--- START Selected extract ---

I wasn’t able to attend useR! 2016 last week. But thanks to Microsoft’s live streaming service, I was able to record a number of sessions and watch them over the holiday weekend. I am a frequent user of many of Hadley Wickham’s R packages. So of course I tuned in for his keynote. Hadley presented the following map, using historical data from the USAboundaries package. His point wasn’t about map making, per se – but rather about “tidy” principles for dealing with complex data structures (such as shape files or statistical models). I’m onboard with the #tidyverse. But I was also inspired by the map itself.

center

In honor of US Independence Day, I decided to build on Hadley’s example to make an animated map of US settlement. I don’t have many occasions to make maps as part of my current academic work. So I thought it would be fun to spend some time on the 4th of July learning to wrangle shape files in R.

Goals

My primary goal was to make two maps:

an animated map showing the settlement of US territories and the conversion of territories to states; and
an animated map showing the development of US counties.

Secondly, I wanted to focus the maps on the continental US, while still showing data from all regions. Repositioning / reprojecting Alaska and Hawaii is certainly not news. But for a newcomer to geospatial data, it was a data-munging benchmark that I needed to surpass.

Dataset

The USAboundaries package contains state/territory-level data from September 3, 1783 to December 31, 2000. So the state-level map will be a bit truncated historically – skipping over the early settlement of US colonies, as well as the declaration of the 13 original colonies as free and independent states in 1776(!). But alas, we’ll still have a nice bit of data to play with.

The county-level data in the USAboundaries package dates back about a century and a half further than the state-level data, all the way to December 30, 1636. So this dataset will provide a more extended view of US settlement history.

Maps

Here are the final results of my holiday weekend map-making expedition. Annotated R code to reproduce these maps is below.

The state-level map shows the United States on January 1st, every year from 1784 to 2000. (I grew up in Oklahoma – but I’d forgotten that there was a short period just before Oklahoma became a state in 1907 during which part of the region was an organized incorporated US territory and part was unorganized. This animated map reminded me of that fact).

animated-map-of-US-states

The county-level map shows the United States on January 1st, every year from 1637 to 2000. One thing I like about this animation is that it highlights the degree of geographic separation during the early years of settlement.

animated-map-of-US-counties

R code

Data wrangling process

The heavy lifting is done by the get_boundaries() function defined below. This function uses the USAboundaries::us_boundaries() function to get (state- or county-level) shape files for a specified date, and then performs some additional processing to convert the shape file into a convenient format for plotting. The additional processing involves the following:

extract metadata associated with each region (e.g., whether the region is an unorganized territory, state, etc.)

--- END Selected extract ---
--- START Provided data ---

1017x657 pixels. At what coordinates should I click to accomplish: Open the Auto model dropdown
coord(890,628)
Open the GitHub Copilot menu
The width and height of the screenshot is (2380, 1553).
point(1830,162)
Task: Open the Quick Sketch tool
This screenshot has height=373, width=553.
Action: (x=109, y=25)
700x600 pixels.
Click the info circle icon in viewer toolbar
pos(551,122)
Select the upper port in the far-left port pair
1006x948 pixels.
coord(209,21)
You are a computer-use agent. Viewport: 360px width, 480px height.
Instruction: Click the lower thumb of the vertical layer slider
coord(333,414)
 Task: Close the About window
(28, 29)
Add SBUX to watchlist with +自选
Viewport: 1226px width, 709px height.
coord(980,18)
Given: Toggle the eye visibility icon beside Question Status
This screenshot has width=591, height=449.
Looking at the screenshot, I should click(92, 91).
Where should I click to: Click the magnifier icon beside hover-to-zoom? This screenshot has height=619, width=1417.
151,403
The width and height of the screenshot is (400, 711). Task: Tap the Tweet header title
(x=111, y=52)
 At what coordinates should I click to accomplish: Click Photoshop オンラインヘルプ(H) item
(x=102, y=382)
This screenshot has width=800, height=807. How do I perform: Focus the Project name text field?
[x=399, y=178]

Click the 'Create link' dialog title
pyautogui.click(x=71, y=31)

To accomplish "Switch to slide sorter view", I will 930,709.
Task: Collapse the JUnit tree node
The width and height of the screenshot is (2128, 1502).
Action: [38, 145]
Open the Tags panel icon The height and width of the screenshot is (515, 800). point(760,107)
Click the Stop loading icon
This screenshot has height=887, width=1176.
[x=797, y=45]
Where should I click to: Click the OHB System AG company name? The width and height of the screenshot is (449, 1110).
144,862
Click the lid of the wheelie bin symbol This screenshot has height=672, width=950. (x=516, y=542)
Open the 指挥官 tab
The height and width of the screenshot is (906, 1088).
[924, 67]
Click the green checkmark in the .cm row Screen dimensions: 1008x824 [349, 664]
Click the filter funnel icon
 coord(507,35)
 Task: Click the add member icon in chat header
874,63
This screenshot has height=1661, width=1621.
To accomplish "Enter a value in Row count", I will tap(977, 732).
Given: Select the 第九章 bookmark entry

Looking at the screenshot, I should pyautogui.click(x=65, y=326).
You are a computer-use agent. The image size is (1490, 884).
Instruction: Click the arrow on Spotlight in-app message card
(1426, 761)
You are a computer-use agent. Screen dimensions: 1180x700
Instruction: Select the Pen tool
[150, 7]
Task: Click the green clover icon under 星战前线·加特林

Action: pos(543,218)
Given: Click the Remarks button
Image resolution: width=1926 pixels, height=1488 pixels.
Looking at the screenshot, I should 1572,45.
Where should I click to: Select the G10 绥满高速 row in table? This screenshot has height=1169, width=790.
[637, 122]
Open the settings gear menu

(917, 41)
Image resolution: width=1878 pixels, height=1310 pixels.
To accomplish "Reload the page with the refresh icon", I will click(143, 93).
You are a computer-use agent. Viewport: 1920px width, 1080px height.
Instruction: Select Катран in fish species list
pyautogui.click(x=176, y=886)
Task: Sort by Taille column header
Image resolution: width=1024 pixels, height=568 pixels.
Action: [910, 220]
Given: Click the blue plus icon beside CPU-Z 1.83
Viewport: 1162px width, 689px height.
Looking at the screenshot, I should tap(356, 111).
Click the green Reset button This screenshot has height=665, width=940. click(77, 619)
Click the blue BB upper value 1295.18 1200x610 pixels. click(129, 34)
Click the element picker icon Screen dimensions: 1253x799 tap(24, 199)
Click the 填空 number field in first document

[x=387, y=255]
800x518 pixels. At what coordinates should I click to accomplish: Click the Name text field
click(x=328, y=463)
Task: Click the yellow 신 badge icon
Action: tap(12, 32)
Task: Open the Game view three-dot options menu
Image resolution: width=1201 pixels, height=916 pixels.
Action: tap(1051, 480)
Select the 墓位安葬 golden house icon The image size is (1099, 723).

--- END Provided data ---

_Task instructions:_
**a.** List every full calendar date, with month, day and year, that appears in the post on animated maps of US settlement.
**b.** Please rewrite the part of the post on animated maps of US settlement starting with "The county-level data" and going on through "US settlement history.", putting "150 years" in place of "a century and a half".
**c.** Carry on the post about animated maps of US settlement from the point where it stops.
These records have no connection to the post on animated maps of US settlement.

_The results:_
**a.**
September 3, 1783
December 31, 2000
December 30, 1636

**b.**
The county-level data in the USAboundaries package dates back about 150 years further than the state-level data, all the way to December 30, 1636. So this dataset will provide a more extended view of US settlement history.

**c.**
project the coordinate system to Albers equal area
reposition Alaska and Hawaii – I learned a lot about this from a helpful post by Bob Rudis, AKA @hrbrmstr.
combine metadata with (repositioned) shape data

library(USAboundaries)  # contains data (shape files)
library(dplyr)          # for wrangling
library(lubridate)      # for wrangling dates
library(rgdal)          # for wrangling shape files / map data
library(maptools)       # for wrangling shape files / map data
library(ggplot2)        # for plotting
library(gganimate)      # for gif animation
library(viridis)        # for lovely color palettes

## ------------------------------------------------------------------------ ##
get_boundaries <- function(date, type = "state"){
  # Get shapefile for US states on specified date
  sp <- us_boundaries(as.Date(date), type = type)
  
  # Extract metadata. Includes info about the territory type for
  # each region (i.e., state, unorganized territory, etc.)
  metadata <- sp %>%
    as.data.frame() %>%
    mutate(id = as.character(id_num -1))# %>%
    # select(id, name, terr_type)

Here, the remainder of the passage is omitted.